With that in mind, when is it ever possible to use a Self-Directed IRA for joint ventures and partnerships? And how do people do it? Here is what you will need to know.
Why Joint Ventures and Partnerships to Begin With?
Let us start by answering one of the most important questions. Why do investors flock to joint ventures and partnerships in the first place? The simplest answer is that entering a joint venture and partnership can accomplish two things. First, it helps an investor spread out their risk. Rather than taking on 100% of a new project, they may only be footing 50% of the bill. The second is that joint ventures and partnerships can help these partnerships leverage the unique abilities and assets that both parties bring to the table.
Are Joint Ventures and Partnerships Allowed with IRAs?
Considering that you are not allowed to use the contents of a Self-Directed IRA to transact with “disqualified persons”—defined as people with whom you may have a prior relationship, such as a spouse, a relative, or a business partner—how is it possible to use an IRA for any type of joint venture or partnership?
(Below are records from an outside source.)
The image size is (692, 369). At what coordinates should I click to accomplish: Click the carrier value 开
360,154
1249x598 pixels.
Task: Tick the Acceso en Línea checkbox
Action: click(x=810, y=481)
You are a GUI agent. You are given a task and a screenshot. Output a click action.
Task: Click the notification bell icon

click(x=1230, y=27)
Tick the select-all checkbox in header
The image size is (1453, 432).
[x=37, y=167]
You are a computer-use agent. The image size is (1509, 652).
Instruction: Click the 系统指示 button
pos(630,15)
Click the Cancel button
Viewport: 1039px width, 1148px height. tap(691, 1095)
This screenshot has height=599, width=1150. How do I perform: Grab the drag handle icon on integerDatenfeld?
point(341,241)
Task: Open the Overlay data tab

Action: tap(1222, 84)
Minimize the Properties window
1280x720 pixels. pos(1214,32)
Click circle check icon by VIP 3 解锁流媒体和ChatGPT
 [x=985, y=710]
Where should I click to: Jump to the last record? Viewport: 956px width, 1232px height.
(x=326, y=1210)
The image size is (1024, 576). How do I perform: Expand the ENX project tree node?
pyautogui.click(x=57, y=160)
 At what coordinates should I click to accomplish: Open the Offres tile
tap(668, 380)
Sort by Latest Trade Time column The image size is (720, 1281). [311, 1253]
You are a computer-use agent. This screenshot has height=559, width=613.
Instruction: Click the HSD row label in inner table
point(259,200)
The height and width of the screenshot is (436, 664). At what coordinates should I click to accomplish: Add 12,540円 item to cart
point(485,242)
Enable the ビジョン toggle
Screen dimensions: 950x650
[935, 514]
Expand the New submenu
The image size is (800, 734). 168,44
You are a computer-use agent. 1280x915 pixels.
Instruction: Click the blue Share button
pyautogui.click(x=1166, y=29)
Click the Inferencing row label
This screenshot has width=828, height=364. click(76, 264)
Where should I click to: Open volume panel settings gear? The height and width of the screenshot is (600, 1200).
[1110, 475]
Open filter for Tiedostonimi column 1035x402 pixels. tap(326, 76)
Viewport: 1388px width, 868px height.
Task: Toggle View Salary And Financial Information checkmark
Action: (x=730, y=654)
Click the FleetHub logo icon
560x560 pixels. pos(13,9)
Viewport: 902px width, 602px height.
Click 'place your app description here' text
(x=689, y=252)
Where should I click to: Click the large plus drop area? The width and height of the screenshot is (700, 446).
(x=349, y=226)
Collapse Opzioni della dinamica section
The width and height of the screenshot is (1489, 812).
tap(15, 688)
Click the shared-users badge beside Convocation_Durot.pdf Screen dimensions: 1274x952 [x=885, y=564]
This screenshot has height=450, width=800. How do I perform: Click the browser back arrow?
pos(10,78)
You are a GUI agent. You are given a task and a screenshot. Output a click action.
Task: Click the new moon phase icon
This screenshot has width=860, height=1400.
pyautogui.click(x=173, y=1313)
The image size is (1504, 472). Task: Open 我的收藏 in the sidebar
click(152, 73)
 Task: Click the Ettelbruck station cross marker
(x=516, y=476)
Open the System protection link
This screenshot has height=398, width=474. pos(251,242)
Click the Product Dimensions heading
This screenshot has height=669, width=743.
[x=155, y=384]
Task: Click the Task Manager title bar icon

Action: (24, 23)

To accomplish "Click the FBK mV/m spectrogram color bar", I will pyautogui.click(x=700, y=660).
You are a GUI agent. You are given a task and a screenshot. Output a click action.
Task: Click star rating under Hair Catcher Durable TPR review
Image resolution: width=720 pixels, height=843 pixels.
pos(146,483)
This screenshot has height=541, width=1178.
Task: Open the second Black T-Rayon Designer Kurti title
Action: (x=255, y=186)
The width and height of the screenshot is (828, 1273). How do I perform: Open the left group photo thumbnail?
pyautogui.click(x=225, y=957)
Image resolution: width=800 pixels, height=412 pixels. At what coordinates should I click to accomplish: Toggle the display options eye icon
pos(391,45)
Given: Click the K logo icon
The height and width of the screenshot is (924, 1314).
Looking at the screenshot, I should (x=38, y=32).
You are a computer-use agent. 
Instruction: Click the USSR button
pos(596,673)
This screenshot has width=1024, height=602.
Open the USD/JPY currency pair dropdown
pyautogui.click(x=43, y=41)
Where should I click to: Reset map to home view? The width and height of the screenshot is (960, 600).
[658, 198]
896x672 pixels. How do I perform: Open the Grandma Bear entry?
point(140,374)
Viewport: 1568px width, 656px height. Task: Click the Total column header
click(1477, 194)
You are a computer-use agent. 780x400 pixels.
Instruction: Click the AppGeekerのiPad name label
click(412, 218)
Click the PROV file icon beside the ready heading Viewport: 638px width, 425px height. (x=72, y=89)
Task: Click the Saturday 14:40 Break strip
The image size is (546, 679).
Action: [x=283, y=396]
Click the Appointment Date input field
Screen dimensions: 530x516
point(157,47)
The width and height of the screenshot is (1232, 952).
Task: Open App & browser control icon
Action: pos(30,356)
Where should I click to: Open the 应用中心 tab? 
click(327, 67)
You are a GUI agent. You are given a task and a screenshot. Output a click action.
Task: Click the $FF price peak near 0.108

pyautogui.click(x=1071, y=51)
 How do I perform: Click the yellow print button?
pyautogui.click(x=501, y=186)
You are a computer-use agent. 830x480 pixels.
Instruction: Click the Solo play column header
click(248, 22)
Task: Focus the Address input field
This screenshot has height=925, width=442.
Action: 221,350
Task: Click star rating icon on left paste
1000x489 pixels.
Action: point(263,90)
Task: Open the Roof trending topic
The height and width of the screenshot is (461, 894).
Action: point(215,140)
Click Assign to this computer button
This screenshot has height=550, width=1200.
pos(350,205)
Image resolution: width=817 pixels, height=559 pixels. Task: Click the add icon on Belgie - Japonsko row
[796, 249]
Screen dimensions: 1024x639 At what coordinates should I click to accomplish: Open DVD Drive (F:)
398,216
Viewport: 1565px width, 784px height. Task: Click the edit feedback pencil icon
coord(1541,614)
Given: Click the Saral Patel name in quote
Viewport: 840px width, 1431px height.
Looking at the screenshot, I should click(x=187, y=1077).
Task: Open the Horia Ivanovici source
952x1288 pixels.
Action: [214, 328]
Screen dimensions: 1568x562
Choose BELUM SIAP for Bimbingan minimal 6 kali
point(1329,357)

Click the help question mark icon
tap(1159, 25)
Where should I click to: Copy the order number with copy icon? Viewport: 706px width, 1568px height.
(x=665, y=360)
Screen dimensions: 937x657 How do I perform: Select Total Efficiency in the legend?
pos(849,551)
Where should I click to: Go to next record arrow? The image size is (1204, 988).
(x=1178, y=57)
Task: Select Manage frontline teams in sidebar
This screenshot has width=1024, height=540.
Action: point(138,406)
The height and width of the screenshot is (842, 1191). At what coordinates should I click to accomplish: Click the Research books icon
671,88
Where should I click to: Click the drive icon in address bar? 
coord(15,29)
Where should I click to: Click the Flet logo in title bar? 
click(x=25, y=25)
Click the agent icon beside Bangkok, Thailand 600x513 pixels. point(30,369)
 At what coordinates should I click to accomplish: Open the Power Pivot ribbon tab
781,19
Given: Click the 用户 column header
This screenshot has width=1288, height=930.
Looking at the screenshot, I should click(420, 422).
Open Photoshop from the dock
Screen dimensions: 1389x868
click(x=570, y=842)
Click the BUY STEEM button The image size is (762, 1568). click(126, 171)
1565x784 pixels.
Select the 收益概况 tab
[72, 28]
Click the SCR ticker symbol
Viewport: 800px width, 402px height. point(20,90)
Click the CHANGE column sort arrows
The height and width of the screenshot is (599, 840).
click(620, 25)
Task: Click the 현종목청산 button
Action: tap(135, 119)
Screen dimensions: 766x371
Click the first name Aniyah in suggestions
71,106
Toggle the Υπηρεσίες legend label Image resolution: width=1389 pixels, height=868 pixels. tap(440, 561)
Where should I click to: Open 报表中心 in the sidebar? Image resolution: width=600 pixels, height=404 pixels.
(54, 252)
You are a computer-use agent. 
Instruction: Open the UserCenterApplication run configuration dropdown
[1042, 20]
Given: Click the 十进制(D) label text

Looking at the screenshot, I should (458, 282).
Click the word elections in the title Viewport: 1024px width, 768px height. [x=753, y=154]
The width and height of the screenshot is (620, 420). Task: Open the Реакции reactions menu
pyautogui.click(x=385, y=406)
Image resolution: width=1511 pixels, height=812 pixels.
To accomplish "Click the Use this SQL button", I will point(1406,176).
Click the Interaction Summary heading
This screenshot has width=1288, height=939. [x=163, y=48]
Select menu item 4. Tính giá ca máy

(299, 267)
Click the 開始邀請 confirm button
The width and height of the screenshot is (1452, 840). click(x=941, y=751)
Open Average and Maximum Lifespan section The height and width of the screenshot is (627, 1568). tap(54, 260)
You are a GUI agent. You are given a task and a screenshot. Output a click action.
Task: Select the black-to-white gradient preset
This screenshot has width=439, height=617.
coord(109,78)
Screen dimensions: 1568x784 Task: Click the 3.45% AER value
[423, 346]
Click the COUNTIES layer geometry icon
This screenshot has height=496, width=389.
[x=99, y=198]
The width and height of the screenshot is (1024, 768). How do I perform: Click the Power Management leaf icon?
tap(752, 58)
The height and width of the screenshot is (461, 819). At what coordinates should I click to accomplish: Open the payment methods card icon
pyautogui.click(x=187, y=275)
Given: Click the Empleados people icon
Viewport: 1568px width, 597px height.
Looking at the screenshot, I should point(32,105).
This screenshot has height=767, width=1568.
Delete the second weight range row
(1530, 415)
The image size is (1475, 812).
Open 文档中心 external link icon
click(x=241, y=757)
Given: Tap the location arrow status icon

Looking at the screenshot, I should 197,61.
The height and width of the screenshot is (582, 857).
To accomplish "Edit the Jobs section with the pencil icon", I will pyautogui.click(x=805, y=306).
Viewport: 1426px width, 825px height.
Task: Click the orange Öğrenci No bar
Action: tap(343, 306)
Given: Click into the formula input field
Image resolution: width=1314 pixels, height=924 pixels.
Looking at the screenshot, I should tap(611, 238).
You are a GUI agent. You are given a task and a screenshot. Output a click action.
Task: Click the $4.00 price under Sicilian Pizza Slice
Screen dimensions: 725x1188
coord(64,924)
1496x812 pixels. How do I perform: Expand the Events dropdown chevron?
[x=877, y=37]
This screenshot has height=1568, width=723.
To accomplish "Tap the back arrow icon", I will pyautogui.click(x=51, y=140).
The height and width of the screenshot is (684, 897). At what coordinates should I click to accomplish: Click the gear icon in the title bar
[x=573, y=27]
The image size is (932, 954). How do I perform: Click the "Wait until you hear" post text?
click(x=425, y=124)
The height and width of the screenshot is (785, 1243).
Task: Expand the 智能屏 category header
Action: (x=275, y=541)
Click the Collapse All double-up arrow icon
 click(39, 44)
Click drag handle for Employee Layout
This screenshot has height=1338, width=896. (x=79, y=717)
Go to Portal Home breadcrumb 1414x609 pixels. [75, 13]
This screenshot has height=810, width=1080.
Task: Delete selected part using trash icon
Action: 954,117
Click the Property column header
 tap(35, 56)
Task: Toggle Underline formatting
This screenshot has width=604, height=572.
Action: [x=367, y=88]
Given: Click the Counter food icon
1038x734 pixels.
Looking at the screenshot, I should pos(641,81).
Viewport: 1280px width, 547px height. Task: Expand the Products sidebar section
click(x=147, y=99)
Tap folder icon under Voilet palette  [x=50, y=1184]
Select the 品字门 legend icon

But as we say in our “little-known fact” on our Joint Ventures and Partnerships page:
A little-known fact is that your IRA can joint venture and/or partner with you and/or others that would be considered disqualified people so long as this partnership occurs at ‘the time of acquisition’. This is a winning situation that allows you to generate current income and to build your retirement account.
What does this mean exactly? It means you will want to have a good relationship with a Self-Directed IRA administration firm who acts as the custodian of your account. That is because a good Self-Directed IRA administration firm can help alert you to the potential problems that you might risk if you do not administer your Self-Directed IRA properly. This is especially important to keep in mind with joint ventures and partnerships since it can be difficult to see where the boundaries are.
Using Joint Ventures and Partnerships with a Self-Directed IRA
Once you have a better sense of what you can and cannot do with a Self-Directed IRA, you will be pleased to learn about all the possibilities that are present. A joint venture or partnership can allow you to take on less of the risk with a new investment. But it also means that you might have access to the type of investment you typically did not have access to before. For that reason, many people find these worth the homework and due diligence necessary to pull them off. However, a Self-Directed IRA administration firm like American IRA will not tell you where to put your money. As the custodian of the account, they will help administer an account for which you have ultimate responsibility.